StoryEditor
Sieci i centra handlowe
03.02.2025 15:06

Sinsay debiutuje w Kosowie – ekspansja LPP na Bałkanach

Polska grupa odzieżowa LPP kontynuuje intensywną ekspansję, wchodząc na rynek Kosowa z marką Sinsay. To już 41. kraj, w którym obecne są brandy spółki. Nowy sklep został otwarty na początku lutego w centrum handlowym Central Park w Prisztinie, zaledwie 5 minut od ścisłego centrum miasta. LPP planuje otwarcie trzech lokalizacji w Kosowie w tym miesiącu, w tym dwóch w stolicy. Dodatkowo, do drugiego kwartału 2025 roku firma chce uruchomić sprzedaż internetową na tym rynku.

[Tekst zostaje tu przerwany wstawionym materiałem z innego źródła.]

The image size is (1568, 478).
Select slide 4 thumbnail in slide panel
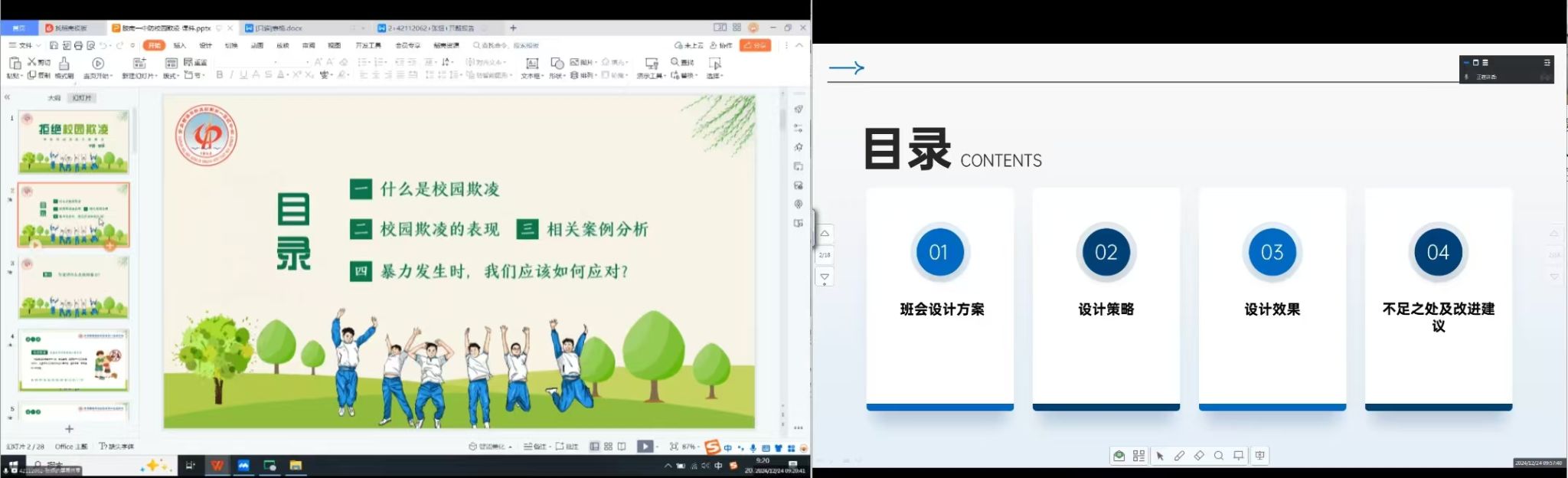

Ekspansja w Kosowie jest częścią szerszej strategii LPP na 2025 rok, w ramach której spółka planuje otworzyć 1500 sklepów Sinsay oraz 100 salonów pozostałych marek. Dzięki temu polski gigant odzieżowy zamierza podwoić sprzedaż w ciągu dwóch lat w porównaniu do 2023 roku. Planowane inwestycje w rozwój sieci sprzedaży, zarówno stacjonarnej, jak i online, mają wynieść rekordowe 2,3 miliarda złotych. Rozbudowa infrastruktury handlowej obejmie nie tylko Bałkany, ale także inne regiony, umacniając pozycję LPP na globalnym rynku.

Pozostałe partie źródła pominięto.